At Shultz’s, the critical question is whether or not to order the jumbo lump or backfin crab cakes. Of course, you could always just order both and decide for yourself which is better. Some folks swear that shredded backfin crab meat is sweeter than the larger morsels of jumbo lump crab. Texturally, many favor the lavishness of the firm jumbo lump meat, although others actually prefer the backfin crab for its soft and lacey texture.
The jumbo lump crab cakes at Shultz’s are broiled, while the backfin crab cakes can come either broiled or fried. I was told that the jumbo lump crab cakes can’t be fried because they would fall apart. I tasted all three versions, and they are all magical. The crab meat is moist and sweet. The binder is luscious and creamy, not bready at all. And each tender, delicate bite left me feeling astonished at how such a pure expression of crab bliss could maintain its shape without falling apart.

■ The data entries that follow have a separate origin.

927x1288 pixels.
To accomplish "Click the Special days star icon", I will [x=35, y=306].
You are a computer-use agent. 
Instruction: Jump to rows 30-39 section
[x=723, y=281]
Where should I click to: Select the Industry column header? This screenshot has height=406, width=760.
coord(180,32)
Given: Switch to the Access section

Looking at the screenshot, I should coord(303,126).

If I had to choose a favorite, I’d go with the jumbo lump crab cakes. They tasted ever-so-slightly more immaculate in their crab flavor. The backfin crab cakes seemed to have a touch more binder holding them together. That binder, seasoned with Old Bay, adds an enjoyable creaminess to the inside of the crab cake, but it also faintly competes with the flavor of the meat. If you enjoy decadence, go for the backfin crab cakes. But for pure crab flavor, the jumbo lump crab cakes are ideal.
Shultz’s offers numerous ways to eat crab besides the crab cakes. There’s crab soup, crab bisque, crab fluff, crab dip, crab imperial, and a cheesy lump crab pretzel. Of course, there are also freshly steamed blue crabs, a regional specialty so cherished that it deserves its own article.

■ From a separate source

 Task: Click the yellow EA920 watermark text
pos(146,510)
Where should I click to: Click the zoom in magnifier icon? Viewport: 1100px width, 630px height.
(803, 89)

The best way to approach the menu at Shultz’s is to stick with the classics. It can be fun to order the crab fluff simply to learn what it is, but when you find out it’s a crab cake that’s been battered and fried like a corn dog, you may wish you’d simply ordered the crab bisque instead.
Above all else, remember that the crab cakes are your reason for coming in the first place. They’re truly not to be missed.
Schultz's Crab House, 1732 Old Eastern Ave, Baltimore, Maryland, 410-687-1020, schultzscrabhouse.com.